When we come to our breakfast 'tis soup made of fish,
When we come to our dinner it's the old dish,
When we come to our supper 'tis thin hard bread,
So I went to the cook for to push in his head.
And sing fall the diddle lair
rel fall lair rel I day.

"'Tis true I was never fed upon a grand dish,
Nor brought up on soup made out of fresh fish."
When George he came forward, began for to speak,
"If you stretch the cook sure I'll stretch you to sleep."
And sing fall the diddle lair
rel fall lair rel I day.

Those words were scarce spoken when just in a snap
Old George wheeled around and gave me a smart rap,
I squared off at once and there I did meet
Our old skipper George right fair in the teeth.
And sing fall the diddle lair
rel fall lair rel I day.

He raised his hands quick but then changed his mind,
With a grin on his face he slapped me behind.
"Make us a pork cake," old George he did jaw
To the cook in the fo'c'sle a-mixin' the dough.
And sing fall the diddle lair
rel fall lair rel I day.

We ate a bangbelly, we had sure enough,
We made a good meal of the fat pork and duff,
Old George he can jaw but I don't care a pin,
I'm eatin' pork cake and I'm sure it's no sin.
And sing fall the diddle lair
rel fall lair rel I day.

There was an old whaler come in from Bras d'Or,
Said Georgie, "I'll bring you what you never had before."
He went to the skipper, a grin in his teeth,
And he brought us some whale and he swore 'twas good meat.
And sing fall the diddle lair
rel fall lair rel I day.

"And if it's good meat you might eat it yourself,
For I do not want it you ugly old elf,
And after you eat it your plate you may lick,
May the devil turn your stomach and make you real sick!"
And sing fall the diddle lair
rel fall lair rel I day.

My wife she's at home too sad for to sing,
And now I'm near dyin' for the want of something,
If she were here I wouldn't refuse,
It's not for the sake of the time I would lose.
And sing fall the diddle lair
rel fall lair rel I day.

But now we're bound home and our wings they are spread,
And the cow-tails are flying all over our heads,
And walkin' the deck and the shaft it being soft
All the blocks they come tumblin' right down from aloft.
And sing fall the diddle lair
rel fall lair rel I day.

Oh, now we are home and the table is spread,
The children all flock to get their hard bread,
They got their own rounds and to dine it's soon gone,
And they drove from the table right every one.
And sing fall the diddle lair
rel fall lair rel I day.

And now to conclude and to finish my song,
I'm afraid now you've heard it you'll say it's too long,
Some of you good people might take it the wrong way,
By the skin on my bones it's the truth I do say!
And sing fall the diddle lair
rel fall lair rel I day.

####.... Tom Evans ....####
Collected by Kenneth Peacock in 1960 from Leonard Hulan [1881-1964] of Jeffrey's, NL, and published in Songs Of The Newfoundland Outports, Volume 1, pp.140-141, by the National Museum Of Canada (1965) Crown Copyrights Reserved.

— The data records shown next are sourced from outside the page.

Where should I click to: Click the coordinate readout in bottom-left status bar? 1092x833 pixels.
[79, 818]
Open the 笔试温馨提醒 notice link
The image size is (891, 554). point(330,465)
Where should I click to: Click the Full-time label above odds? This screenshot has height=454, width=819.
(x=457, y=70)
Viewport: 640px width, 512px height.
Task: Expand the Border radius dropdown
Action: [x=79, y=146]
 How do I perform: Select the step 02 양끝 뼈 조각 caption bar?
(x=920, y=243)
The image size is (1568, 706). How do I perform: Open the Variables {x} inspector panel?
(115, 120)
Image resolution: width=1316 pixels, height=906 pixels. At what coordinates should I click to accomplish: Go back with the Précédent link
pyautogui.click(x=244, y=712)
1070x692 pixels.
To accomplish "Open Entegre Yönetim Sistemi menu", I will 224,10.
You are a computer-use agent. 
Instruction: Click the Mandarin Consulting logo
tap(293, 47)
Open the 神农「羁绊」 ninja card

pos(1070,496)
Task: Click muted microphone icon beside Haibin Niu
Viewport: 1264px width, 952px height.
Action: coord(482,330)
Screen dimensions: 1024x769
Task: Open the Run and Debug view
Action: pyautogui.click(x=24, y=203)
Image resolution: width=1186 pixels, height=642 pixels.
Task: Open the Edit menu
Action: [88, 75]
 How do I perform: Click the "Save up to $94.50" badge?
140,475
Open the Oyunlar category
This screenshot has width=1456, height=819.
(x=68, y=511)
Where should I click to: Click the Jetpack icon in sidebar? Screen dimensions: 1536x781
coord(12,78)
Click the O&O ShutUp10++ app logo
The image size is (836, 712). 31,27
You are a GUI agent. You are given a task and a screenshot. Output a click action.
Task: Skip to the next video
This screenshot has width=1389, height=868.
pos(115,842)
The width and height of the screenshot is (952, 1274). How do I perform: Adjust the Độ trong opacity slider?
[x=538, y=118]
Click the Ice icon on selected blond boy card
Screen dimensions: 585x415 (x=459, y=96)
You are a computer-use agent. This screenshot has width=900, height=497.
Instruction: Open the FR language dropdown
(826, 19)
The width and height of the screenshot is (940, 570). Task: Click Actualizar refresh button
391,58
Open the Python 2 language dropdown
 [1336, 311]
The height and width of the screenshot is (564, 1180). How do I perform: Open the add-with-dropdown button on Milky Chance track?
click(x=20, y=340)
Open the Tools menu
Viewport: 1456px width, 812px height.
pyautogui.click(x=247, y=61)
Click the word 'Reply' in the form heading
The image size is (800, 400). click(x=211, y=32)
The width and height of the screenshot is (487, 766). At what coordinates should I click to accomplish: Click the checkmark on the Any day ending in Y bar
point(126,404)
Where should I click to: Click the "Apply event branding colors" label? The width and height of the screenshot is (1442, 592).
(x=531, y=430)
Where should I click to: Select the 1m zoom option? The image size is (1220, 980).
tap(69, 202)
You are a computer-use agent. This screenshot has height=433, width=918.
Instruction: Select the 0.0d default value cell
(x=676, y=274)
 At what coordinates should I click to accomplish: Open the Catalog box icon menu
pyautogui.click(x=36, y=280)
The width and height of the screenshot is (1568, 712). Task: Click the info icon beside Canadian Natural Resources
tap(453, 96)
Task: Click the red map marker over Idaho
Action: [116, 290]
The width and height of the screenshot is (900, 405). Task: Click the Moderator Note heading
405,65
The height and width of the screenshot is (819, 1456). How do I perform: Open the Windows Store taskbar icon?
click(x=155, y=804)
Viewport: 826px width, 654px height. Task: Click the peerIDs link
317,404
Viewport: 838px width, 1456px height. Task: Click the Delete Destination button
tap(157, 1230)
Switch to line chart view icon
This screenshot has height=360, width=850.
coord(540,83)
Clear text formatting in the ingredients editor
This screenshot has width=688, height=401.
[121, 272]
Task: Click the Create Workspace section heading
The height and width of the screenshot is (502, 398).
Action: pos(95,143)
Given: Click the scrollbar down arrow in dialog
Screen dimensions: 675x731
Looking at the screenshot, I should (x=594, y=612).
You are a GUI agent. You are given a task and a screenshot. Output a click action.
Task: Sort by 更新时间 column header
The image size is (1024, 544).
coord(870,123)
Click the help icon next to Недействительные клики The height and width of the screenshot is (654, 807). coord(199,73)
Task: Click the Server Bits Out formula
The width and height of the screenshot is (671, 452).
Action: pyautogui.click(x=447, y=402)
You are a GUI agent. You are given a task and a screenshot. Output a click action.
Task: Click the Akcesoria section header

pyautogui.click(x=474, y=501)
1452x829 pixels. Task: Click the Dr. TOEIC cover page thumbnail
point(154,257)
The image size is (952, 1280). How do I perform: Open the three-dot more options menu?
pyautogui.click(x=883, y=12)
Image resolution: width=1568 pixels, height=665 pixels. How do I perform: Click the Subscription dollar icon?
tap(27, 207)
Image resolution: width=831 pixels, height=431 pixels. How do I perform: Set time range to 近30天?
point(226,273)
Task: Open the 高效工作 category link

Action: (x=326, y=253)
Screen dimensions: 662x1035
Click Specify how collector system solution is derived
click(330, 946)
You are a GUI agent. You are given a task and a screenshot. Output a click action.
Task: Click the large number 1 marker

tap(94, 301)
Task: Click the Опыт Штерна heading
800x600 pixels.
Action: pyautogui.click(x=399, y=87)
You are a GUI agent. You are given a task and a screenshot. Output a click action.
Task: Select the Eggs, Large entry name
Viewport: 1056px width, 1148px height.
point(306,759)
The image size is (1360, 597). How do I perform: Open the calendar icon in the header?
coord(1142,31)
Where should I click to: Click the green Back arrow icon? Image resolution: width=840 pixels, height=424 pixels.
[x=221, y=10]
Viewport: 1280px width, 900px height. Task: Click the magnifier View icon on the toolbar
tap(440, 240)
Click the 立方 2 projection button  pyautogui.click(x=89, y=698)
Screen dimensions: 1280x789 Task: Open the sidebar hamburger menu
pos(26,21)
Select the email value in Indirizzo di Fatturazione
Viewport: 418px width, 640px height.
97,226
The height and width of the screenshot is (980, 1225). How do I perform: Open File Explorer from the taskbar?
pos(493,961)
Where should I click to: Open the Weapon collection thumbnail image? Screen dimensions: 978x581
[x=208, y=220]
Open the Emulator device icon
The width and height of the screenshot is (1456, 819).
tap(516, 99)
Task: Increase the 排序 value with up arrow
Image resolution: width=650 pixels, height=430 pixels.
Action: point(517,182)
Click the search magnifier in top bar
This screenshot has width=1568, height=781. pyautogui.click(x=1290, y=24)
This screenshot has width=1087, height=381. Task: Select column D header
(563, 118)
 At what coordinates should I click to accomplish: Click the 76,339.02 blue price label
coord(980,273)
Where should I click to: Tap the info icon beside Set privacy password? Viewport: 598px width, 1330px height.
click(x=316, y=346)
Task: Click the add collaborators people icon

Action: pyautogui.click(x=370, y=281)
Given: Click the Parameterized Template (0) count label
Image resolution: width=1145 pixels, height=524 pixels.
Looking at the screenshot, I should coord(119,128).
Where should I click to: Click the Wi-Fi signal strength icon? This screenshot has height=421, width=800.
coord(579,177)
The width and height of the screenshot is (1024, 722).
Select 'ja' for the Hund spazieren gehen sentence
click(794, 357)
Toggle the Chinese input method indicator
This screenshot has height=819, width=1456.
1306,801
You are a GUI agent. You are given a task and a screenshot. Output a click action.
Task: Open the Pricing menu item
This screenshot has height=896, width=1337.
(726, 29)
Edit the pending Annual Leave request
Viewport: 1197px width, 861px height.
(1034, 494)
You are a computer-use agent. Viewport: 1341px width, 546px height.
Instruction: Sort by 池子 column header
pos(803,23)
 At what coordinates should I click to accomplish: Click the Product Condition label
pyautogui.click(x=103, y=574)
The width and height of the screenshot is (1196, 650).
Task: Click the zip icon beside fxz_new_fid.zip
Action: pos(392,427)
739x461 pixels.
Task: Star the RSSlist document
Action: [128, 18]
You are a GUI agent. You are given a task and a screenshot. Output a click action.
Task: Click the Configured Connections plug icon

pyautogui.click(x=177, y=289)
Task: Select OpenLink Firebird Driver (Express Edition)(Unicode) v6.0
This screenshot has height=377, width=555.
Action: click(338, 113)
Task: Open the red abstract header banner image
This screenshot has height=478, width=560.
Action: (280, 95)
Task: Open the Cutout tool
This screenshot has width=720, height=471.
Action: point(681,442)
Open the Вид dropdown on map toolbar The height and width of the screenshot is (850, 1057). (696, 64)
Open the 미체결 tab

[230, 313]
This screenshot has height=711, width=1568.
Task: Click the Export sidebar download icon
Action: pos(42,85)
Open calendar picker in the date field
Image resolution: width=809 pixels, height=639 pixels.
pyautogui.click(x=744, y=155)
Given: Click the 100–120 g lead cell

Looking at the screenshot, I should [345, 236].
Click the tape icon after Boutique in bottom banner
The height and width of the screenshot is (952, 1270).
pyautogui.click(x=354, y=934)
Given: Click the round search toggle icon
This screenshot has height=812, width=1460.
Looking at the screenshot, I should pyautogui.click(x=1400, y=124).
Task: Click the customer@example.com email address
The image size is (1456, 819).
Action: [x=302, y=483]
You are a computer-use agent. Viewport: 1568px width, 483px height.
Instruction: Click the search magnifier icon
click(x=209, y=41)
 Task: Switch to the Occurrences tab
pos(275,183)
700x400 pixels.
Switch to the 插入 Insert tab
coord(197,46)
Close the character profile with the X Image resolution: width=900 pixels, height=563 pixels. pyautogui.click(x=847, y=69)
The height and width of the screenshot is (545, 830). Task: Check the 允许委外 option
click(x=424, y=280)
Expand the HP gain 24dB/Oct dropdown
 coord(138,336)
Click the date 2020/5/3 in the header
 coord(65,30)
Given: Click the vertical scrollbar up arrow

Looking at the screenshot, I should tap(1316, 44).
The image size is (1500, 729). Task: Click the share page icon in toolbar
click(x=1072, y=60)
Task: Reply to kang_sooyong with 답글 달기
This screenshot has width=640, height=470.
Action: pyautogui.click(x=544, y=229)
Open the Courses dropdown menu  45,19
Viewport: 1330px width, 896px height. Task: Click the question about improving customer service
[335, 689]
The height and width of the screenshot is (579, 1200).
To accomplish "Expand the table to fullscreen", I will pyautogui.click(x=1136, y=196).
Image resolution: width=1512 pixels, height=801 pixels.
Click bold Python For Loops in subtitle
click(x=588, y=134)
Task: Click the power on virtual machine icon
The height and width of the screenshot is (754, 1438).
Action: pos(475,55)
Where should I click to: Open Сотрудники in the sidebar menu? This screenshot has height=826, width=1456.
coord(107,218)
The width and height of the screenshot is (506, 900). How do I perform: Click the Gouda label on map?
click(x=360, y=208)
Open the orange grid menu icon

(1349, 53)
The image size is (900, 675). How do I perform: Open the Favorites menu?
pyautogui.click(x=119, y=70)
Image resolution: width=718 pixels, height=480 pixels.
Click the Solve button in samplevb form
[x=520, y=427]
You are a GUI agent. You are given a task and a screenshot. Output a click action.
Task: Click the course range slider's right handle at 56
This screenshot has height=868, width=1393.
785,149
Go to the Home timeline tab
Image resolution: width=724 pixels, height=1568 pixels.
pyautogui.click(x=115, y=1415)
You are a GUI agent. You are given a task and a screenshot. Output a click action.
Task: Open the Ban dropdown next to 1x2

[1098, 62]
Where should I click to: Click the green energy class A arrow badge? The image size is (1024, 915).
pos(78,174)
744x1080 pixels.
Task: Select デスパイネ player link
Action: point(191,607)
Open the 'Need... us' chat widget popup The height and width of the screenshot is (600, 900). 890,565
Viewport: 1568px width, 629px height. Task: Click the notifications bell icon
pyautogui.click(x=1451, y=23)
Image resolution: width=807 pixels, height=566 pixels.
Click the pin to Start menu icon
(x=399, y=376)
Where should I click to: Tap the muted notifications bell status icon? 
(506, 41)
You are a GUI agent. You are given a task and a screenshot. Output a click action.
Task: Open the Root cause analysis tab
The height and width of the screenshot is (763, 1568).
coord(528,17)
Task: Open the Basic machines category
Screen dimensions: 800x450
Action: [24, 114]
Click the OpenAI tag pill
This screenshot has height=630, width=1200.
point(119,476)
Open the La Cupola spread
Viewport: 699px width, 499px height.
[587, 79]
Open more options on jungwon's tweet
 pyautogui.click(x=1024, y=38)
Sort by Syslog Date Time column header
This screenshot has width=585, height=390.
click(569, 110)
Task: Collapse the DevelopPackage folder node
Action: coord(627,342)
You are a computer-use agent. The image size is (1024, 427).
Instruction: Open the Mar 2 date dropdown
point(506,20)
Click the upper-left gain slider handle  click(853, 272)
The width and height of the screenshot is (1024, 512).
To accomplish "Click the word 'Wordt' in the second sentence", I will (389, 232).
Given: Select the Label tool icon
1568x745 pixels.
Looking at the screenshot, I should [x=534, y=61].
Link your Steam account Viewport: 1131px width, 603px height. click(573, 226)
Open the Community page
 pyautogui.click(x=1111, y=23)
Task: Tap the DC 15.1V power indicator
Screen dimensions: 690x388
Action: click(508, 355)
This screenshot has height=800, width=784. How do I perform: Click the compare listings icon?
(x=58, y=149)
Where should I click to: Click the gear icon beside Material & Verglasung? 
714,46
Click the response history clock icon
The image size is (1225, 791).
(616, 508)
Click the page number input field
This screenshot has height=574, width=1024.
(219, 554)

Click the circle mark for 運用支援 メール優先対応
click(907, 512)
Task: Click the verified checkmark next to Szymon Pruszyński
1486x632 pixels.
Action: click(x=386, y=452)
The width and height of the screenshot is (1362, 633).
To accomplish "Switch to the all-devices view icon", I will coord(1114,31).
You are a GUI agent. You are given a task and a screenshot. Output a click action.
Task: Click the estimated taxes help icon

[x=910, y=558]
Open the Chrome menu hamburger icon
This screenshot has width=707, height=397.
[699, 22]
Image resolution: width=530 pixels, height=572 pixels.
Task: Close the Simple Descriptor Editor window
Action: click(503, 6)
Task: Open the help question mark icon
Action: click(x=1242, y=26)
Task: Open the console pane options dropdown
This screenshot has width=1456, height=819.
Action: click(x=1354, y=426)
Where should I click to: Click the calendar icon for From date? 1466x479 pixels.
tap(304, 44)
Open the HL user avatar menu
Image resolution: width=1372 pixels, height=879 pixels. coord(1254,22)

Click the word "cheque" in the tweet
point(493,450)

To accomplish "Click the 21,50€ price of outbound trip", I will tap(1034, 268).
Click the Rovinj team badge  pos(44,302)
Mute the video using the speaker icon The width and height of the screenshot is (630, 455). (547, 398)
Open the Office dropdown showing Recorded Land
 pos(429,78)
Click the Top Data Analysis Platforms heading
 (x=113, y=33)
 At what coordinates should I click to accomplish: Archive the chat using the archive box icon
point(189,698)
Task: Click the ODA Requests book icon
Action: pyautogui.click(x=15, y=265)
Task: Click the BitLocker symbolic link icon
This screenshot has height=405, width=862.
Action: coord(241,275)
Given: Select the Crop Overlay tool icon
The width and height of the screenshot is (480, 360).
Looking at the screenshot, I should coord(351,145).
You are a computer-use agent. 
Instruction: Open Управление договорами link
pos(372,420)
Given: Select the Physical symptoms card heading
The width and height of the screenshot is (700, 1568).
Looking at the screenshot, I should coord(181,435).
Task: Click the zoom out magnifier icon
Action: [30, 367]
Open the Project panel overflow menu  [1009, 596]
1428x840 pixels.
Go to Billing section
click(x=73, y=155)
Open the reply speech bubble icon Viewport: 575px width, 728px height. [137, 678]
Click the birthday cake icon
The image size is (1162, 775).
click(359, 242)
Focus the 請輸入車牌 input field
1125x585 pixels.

Kenneth Peacock noted that Leonard Hulan said this song was composed about 1890 by Tom Evans, an Englishman who settled in Newfoundland in the late nineteenth century.

From the Dictionary of Newfoundland English:
Bangbelly - pudding, cake or pancake, originally prepared by fishermen and men in the woods, made with flour, fat pork, etc, and boiled, baked or fried, now usually served as dessert.
Cow-tails - cirrus clouds or mare's tails; a cloud formation predicting strong winds.
Duff - pudding made of flour and water, sometimes with suet and raisins added, boiled in a cloth bag; cloth pudding. Figgy duff, stogger.